While he is not yet comfortable reporting live — he still struggles to find the right word at times, or he substitutes one (like syllable) when he means another (synonym) — he has traveled an unimaginable distance from those dark, early days last year, when he would look at a picture of scissors and be unable to say what it was. He is also playing pickup soccer again on weekends, much to his wife’s regret.
“You can see why I think every day, now, is a free day,” he said, his voice soft but firm. The most visible reminder of his wounds is a small dent near his left temple. His wavy brown hair and scalp on the left side of his head conceal a plastic shell the size of a small coconut that helps protect his brain, in place of a portion of skull he lost in the attack.

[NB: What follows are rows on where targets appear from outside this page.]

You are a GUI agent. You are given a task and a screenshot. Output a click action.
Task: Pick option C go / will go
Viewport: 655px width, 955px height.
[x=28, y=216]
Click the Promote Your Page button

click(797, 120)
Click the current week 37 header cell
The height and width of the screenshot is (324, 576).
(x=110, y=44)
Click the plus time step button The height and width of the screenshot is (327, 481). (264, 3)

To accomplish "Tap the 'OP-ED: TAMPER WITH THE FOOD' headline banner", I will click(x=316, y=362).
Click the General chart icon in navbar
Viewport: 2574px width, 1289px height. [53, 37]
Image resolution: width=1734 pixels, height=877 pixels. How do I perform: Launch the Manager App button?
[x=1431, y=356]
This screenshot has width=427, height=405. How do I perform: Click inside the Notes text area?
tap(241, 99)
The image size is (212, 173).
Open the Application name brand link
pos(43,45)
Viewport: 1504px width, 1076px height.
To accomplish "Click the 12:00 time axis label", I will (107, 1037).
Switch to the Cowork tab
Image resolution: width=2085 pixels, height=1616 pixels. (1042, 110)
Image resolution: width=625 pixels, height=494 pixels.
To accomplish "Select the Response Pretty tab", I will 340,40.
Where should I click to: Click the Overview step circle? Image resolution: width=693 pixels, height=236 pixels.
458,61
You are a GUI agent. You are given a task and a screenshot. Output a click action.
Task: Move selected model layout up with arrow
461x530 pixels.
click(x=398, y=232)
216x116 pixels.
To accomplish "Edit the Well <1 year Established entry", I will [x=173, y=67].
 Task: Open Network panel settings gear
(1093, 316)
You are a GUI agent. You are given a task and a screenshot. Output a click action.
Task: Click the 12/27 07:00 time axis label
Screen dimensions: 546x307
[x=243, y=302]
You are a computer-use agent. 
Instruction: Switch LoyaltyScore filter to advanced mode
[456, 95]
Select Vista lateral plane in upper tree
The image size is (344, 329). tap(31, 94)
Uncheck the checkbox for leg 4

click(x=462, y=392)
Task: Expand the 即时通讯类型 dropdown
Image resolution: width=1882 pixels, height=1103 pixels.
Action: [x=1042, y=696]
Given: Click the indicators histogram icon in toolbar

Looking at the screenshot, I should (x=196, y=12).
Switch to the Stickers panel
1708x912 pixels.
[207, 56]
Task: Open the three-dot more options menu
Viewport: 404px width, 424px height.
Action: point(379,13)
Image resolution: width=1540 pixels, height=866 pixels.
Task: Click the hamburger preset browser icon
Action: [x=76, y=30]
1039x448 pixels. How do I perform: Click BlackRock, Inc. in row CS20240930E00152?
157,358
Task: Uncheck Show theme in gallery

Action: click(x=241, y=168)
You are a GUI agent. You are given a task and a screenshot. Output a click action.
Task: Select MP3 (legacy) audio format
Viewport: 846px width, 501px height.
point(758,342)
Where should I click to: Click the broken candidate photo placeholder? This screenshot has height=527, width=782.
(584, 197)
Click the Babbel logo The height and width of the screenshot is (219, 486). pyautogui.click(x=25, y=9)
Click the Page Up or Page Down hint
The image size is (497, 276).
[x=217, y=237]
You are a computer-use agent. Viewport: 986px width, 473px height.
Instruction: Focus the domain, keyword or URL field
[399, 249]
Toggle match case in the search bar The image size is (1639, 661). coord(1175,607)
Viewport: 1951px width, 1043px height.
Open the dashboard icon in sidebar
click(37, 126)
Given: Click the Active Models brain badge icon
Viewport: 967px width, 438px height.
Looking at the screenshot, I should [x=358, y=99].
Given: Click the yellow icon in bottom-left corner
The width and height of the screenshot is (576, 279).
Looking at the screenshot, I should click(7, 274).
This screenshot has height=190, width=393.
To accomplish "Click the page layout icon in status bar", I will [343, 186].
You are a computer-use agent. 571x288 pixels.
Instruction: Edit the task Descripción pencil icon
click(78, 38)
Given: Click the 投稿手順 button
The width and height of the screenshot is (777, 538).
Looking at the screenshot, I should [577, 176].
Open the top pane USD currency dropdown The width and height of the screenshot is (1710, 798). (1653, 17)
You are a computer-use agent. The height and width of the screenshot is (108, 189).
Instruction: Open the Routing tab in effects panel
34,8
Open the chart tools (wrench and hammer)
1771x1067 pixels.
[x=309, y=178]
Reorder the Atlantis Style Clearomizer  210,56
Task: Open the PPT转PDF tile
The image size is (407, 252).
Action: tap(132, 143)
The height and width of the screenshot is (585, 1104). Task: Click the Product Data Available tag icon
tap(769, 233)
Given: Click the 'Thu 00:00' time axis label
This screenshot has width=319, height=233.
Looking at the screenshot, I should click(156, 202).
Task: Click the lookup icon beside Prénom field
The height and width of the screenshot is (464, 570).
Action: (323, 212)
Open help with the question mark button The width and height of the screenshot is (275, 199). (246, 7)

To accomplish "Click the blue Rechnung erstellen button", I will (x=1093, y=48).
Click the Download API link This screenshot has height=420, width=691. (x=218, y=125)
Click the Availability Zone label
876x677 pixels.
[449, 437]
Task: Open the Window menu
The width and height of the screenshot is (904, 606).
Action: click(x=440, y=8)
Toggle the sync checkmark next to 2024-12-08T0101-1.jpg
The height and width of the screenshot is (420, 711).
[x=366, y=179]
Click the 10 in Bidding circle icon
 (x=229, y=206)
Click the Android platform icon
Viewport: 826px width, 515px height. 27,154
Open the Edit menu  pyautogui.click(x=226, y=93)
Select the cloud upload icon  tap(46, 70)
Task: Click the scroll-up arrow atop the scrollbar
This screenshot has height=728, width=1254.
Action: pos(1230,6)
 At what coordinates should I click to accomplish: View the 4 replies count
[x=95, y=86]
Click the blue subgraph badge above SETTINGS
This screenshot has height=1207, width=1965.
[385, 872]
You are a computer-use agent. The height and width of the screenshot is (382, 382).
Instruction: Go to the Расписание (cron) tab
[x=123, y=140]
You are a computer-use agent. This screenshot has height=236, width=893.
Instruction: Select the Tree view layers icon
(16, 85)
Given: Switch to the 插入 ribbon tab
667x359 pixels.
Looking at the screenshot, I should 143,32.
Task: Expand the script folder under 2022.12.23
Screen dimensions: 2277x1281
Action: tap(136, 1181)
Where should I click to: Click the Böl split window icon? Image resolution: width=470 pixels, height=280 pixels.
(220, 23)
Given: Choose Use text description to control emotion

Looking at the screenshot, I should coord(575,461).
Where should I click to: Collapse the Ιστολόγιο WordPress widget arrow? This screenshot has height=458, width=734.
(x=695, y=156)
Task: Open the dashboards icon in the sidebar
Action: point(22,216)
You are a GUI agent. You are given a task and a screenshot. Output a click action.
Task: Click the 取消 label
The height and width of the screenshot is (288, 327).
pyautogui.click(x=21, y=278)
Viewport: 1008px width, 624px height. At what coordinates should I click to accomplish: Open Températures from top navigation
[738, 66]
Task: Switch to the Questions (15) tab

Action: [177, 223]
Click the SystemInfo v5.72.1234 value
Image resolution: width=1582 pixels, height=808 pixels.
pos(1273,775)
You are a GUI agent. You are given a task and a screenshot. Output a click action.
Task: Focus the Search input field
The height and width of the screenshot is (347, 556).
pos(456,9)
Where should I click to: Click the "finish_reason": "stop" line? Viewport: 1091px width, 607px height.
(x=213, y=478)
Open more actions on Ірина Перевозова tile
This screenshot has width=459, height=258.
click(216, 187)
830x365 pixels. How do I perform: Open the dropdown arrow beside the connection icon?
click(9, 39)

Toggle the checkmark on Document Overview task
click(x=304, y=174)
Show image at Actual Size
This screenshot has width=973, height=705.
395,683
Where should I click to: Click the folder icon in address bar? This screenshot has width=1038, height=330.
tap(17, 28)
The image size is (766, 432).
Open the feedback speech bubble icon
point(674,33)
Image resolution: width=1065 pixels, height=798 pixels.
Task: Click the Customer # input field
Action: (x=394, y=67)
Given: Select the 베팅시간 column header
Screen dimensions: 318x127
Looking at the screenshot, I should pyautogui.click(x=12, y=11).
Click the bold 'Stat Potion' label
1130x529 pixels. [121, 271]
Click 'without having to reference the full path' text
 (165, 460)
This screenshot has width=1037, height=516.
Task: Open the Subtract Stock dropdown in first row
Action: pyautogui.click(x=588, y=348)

These days Mr. Woodruff has embarked on an unofficial second career, as a voice and fund-raiser for wounded soldiers, particularly those with severe head injuries. The most public manifestation of that effort will come on Nov. 7, when Bruce Springsteen, Robin Williams, Conan O’Brien and Lewis Black will appear at a charity concert for wounded soldiers at Town Hall in Manhattan. The principal beneficiary is the Bob Woodruff Family Fund, which Mr. Woodruff began with his wife, Lee, and brother David. ...
So, is Mr. Woodruff veering a little close to being an advocate?
Mr. Woodruff said he had little worry that by shining a journalistic light on matters like the shortcomings in care at veterans hospitals — as he has done in several reports — he could be perceived as doing the bidding of a particular, political side.
“People use the word advocate like it’s almost impossible, as a journalist, to be an advocate of anything,” he said. “We all advocate something, as long as you feel comfortable that what you’re reporting is truthful. We’re all following stories we think are important. Are you advocating when you do that? Perhaps you are.”
David Westin, the president of ABC News, said he could not imagine a situation in which Mr. Woodruff’s objectivity about returning veterans would be compromised.
“We have a debt we owe as a country, whatever one thinks about the war,” Mr. Westin said. “Given the nature of this war and the medical improvements, that debt is going to be paid off over more than a generation. Bob’s reporting on that part of the war is terribly powerful.”
Still, ABC has insisted on certain journalistic safeguards, including that both Woodruffs submit any plans for speaking engagements to the network’s standards and practices unit.
As an FYI, the article didn't mention Canadian-born cameraman Doug Vogt, who was seriously injured in the same incident as Woodruff.